L’aspect le plus frappant de la situation présente est le chaos et l’agitation qui a saisi la planète entière. Il y a de l’instabilité à tous les niveaux : économique, social, politique, diplomatique et militaire.

La plupart des gens détournent les yeux de ces barbaries avec dégoût. Il semble que le monde soit soudainement devenu fou. Cependant, une telle réaction est inutile et contre-productive. Le marxisme nous enseigne que l’histoire n’est pas dénuée de sens. La situation actuelle n’est pas l’expression de la folie ou de la cruauté des hommes et des femmes. Le grand philosophe Spinoza a dit un jour : « ne pas rire ou pleurer, mais comprendre ! » C’est un conseil avisé, car si nous ne sommes pas capables de comprendre le monde dans lequel nous vivons, nous ne serons jamais capables de le changer.

Quand Marx et Engels ont écrit le Manifeste, ils étaient deux jeunes hommes, 29 et 27 ans respectivement. Ils écrivaient dans une période de réaction massive. La classe ouvrière était apparemment immobile. Le Manifeste lui-même a été écrit à Bruxelles, d’où ses auteurs ont été forcés de s’enfuir comme réfugiés politiques. Et là, juste au moment où le Manifeste Communiste a vu pour la première fois la lumière du jour en février 1848, la révolution avait déjà éclaté dans les rues de Paris et, durant les mois suivants, s’est répandue comme une traînée de poudre à travers quasiment toute l’Europe.

Après la chute de l’Union Soviétique, les défenseurs du vieil ordre jubilaient. Ils parlaient de la fin du socialisme et même de la fin de l’histoire. Ils ont promis une nouvelle ère de paix, de prospérité et de démocratie, grâce au miracle de l’économie de libre marché. Maintenant, à peine quinze ans plus tard, ces rêves ne sont plus qu’un tas de décombres fumants. Il ne reste plus rien de ces illusions.

Quelle est la signification de tout ceci ? Nous sommes les témoins de la douloureuse agonie d’un système social qui ne mérite pas de vivre, mais qui refuse de mourir. C’est l’explication réelle des guerres, du terrorisme, de la violence et de la mort qui sont les principales caractéristiques de l’époque dans laquelle nous vivons.

Mais nous sommes aussi les témoins de l’accouchement douloureux d’une nouvelle société – une société nouvelle et juste, un monde taillé pour les hommes et les femmes qui y vivent. Issue de ces événements sanglants, dans un pays après l’autre, une nouvelle force naît – la force révolutionnaire des travailleurs, des paysans et de la jeunesse. À l’ONU, le Président du Venezuela, Chavez, avertissait que « le monde se réveille. Et les peuples se lèvent ».

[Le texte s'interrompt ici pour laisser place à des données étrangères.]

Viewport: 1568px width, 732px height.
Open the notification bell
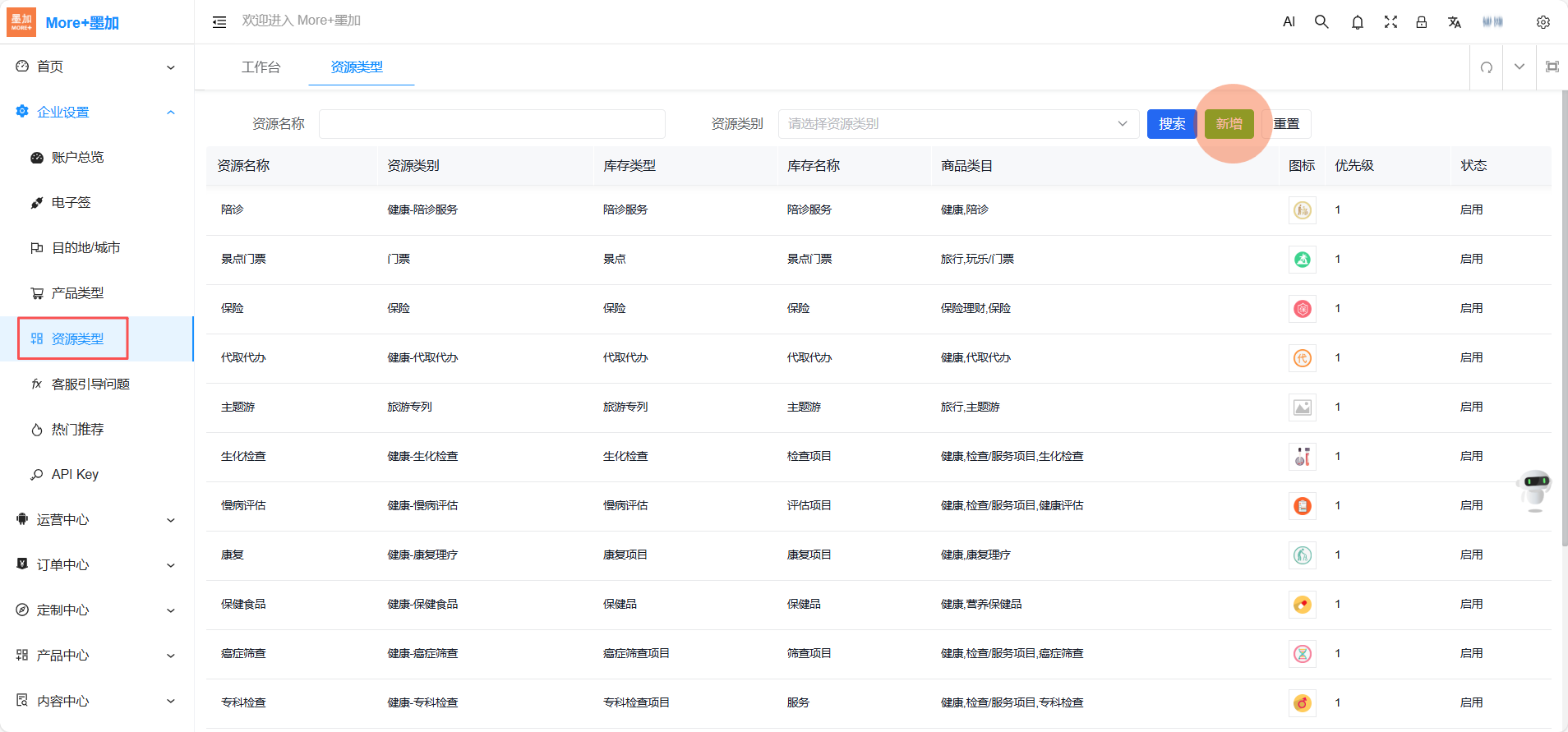point(1357,22)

Ces mots expriment une vérité profonde. Des millions de gens commencent à réagir. Les manifestations massives contre la guerre en Irak en ont amené des millions dans les rues. C’était un indice des débuts d’un réveil. Mais le mouvement manquait d’un programme cohérent pour changer la société. C’était sa grande faiblesse.

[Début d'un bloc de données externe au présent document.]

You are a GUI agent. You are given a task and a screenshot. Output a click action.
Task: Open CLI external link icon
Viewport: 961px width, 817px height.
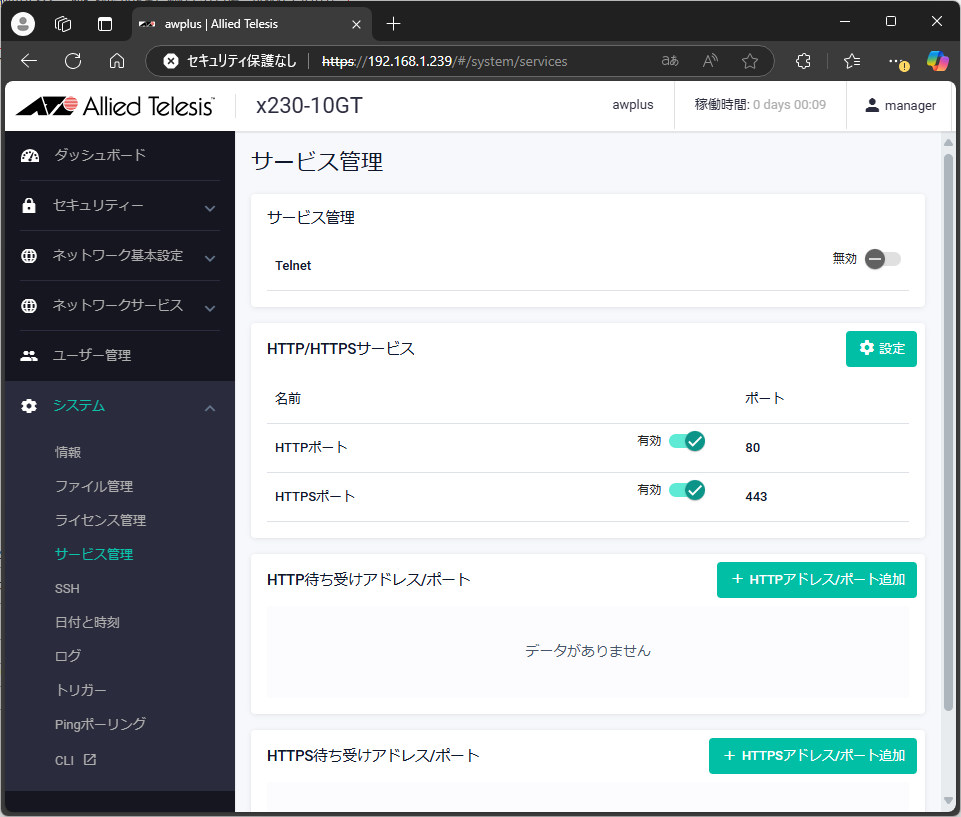(x=90, y=760)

Les cyniques et les sceptiques ont eu leur heure. Il est temps de les balayer hors de notre chemin et de faire avancer la lutte. La nouvelle génération veut combattre pour son émancipation. Elle cherche une bannière, une idée et un programme pouvant l’inspirer et la mener à la victoire. Ce ne peut être que la lutte pour le socialisme à une échelle mondiale. Karl Marx avait raison : l’espèce humaine est devant le choix entre socialisme et barbarie.